Diante de ataques contra a imprensa, Nobel da Paz vai para jornalistas

Publiciado em 08/10/2021 as 06:29

O prêmio Nobel da Paz de 2021 é concedido aos jornalistas Maria Ressa (Filipinas) e Dmitry Andreyevich Muratov (Rússia) "pelo esforço para proteger a liberdade de expressão, o que é uma pré-condição para democracia".

A escolha é também uma resposta contra a desinformação e repressão contra a liberdade de expressão, estratégia que passou a ser usada de forma deliberada por líderes populistas e que, na avaliação dos organizadores do prêmio, ameaça a paz, as democracias e a estabilidade das sociedades.

 

Oslo, assim, manda uma mensagem implícita a personalidades como Jair Bolsonaro, Vladimir Putin, Rodrigo Duterte ou Donald Trump sobre a importância da imprensa para a preservação do sistema democrático. Eles colocaram o jornalismo como inimigo, adotaram medidas para minar a credibilidade da imprensa, esvaziar a capacidade de atuação dos meios e estabeleceram canais próprios para poder divulgar suas mensagens, sem serem questionados.

A liberdade de imprensa e a capacidade de questionar a autoridade, afirma Oslo, é agora mais importante do que nunca, principalmente diante das ameaças que democracias enfrentam em diferentes partes do planeta.

Para os organizadores, jornalistas estão colocando sua própria segurança em risco para fornecer informações sobre os conflitos mais devastadores e regimes repressivos, além de sair em defesa da democracia.

O prêmio ainda envia um sinal sobre a importância do jornalismo independente, sobretudo em regimes repressivos e autoritários como China, Arábia Saudita e Belarus, além da própria situação na Rússia, em Mianmar ou na Turquia.

De acordo com a ONU, mais de mil jornalistas foram assassinados na última década. De cada dez anos, nove permaneceram impunes.

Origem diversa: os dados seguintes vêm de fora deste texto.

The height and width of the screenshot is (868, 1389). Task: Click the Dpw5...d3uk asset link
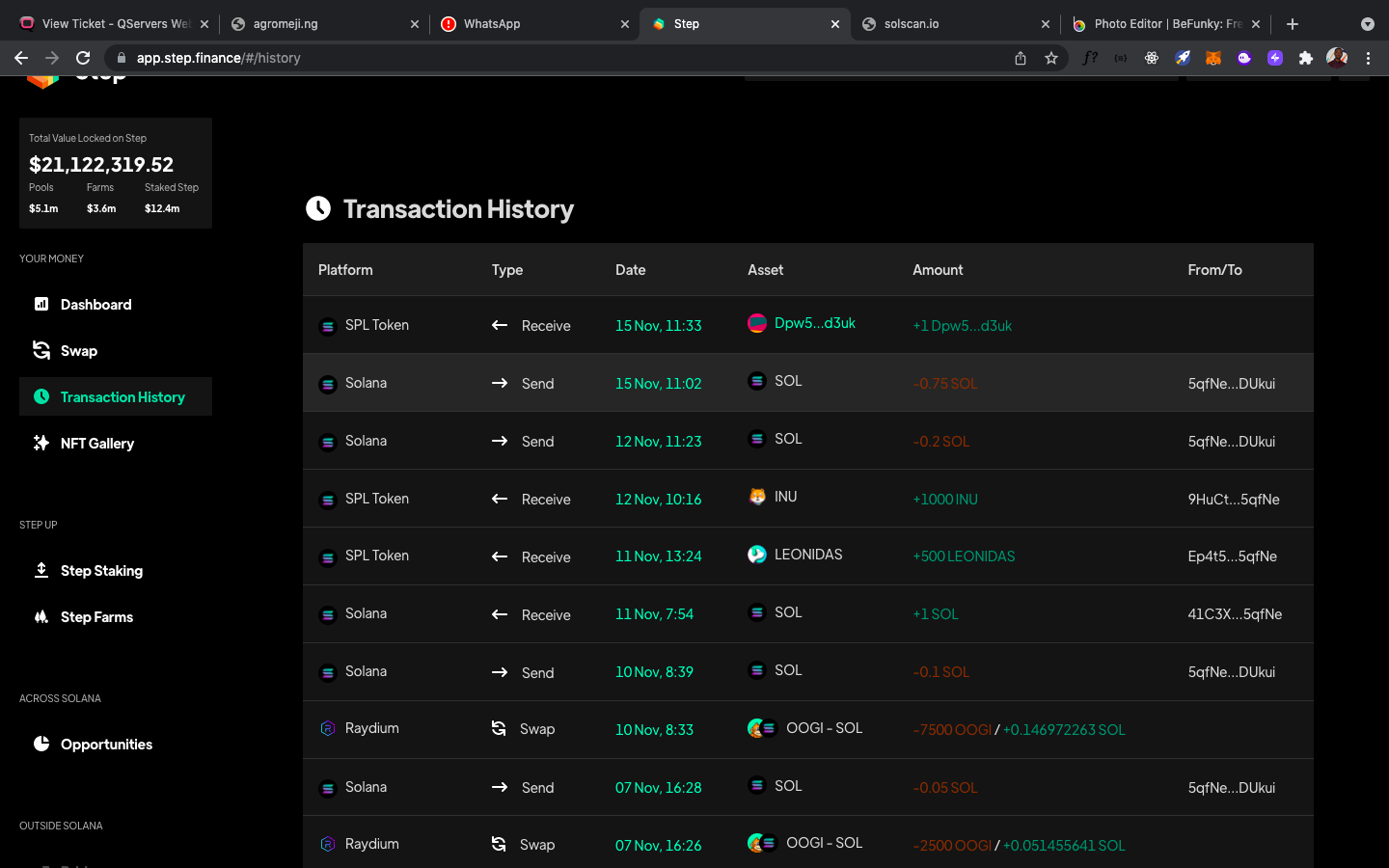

O Brasil tem sido alvo de questionamentos por parte de entidades internacionais por conta da situação da imprensa. A organização Artigo 19, por exemplo, apresentou um levantamento em que indica que 449 ataques foram realizados contra jornalistas nos dois primeiros anos do governo de Jair Bolsonaro por parte do presidente, seus aliados e filhos.

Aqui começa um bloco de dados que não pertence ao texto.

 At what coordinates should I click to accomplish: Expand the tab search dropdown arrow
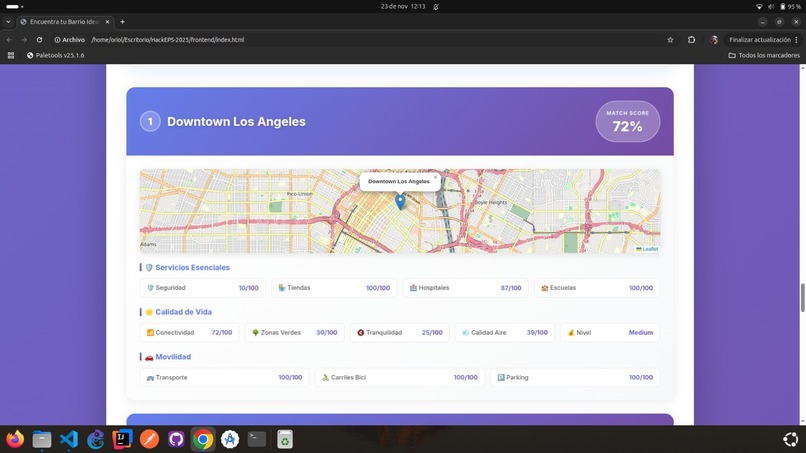pos(8,22)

Levantamentos também revelaram que, em seu primeiro ano de governo, Bolsonaro deu uma declaração falsa a cada quatro dias.

De fato, o prêmio é também um recado de apoio ao combate contra a desinformação. Estudos e levantamentos realizados em diferentes partes do mundo indicaram como o uso desse instrumento passou a ser decisivo em eleições, manipulando massas e criando tensão social.

O prêmio, assim, enfatiza a importância de fornecer informações confiáveis para permitir que cidadãos possam ter acesso às decisões dos governos e garantir que as autoridades sejam devidamente fiscalizadas.

A pandemia também explicitou a questão da desinformação. A OMS constatou que, nas redes sociais, 40% dos posts sobre a crise sanitária eram realizadas por robôs, com um elevado número de casos de disseminação de teorias de conspiração e ataques contra a ciência. Dados ainda revelaram que uma fake news circula seis vezes mais rápido que uma notícia da imprensa tradicional.

A desinformação não é uma novidade. Governos mantiveram por décadas operações de enormes proporções para censurar e manipular a opinião pública. Desta vez, seus artífices possuem um enorme arsenal tecnológico, com um poder inimaginável há apenas poucos anos.

No século 21, essas informações fabricadas de forma deliberada vieram seguidas por um ataque diário contra os meios de comunicação, numa estratégia orquestrada de deslegitimar qualquer questionamento.

Constrói-se a legitimidade de canais paralelos da realidade, enquanto pilares da democracia são abalados. A mentira, portanto, passa a ser um instrumento de poder.

Para Oslo, portanto, a luta contra a desinformação certamente passa por uma questão de tecnologia e de Justiça. Mas o uso deliberado da angústia de uma população e o grau de aceitação de tais "notícias" devem servir de alerta para que se compreenda a dimensão dos problemas que se enfrenta.

Na avaliação dos organizadores do prêmio, o antídoto também inclui fortalecer a imprensa.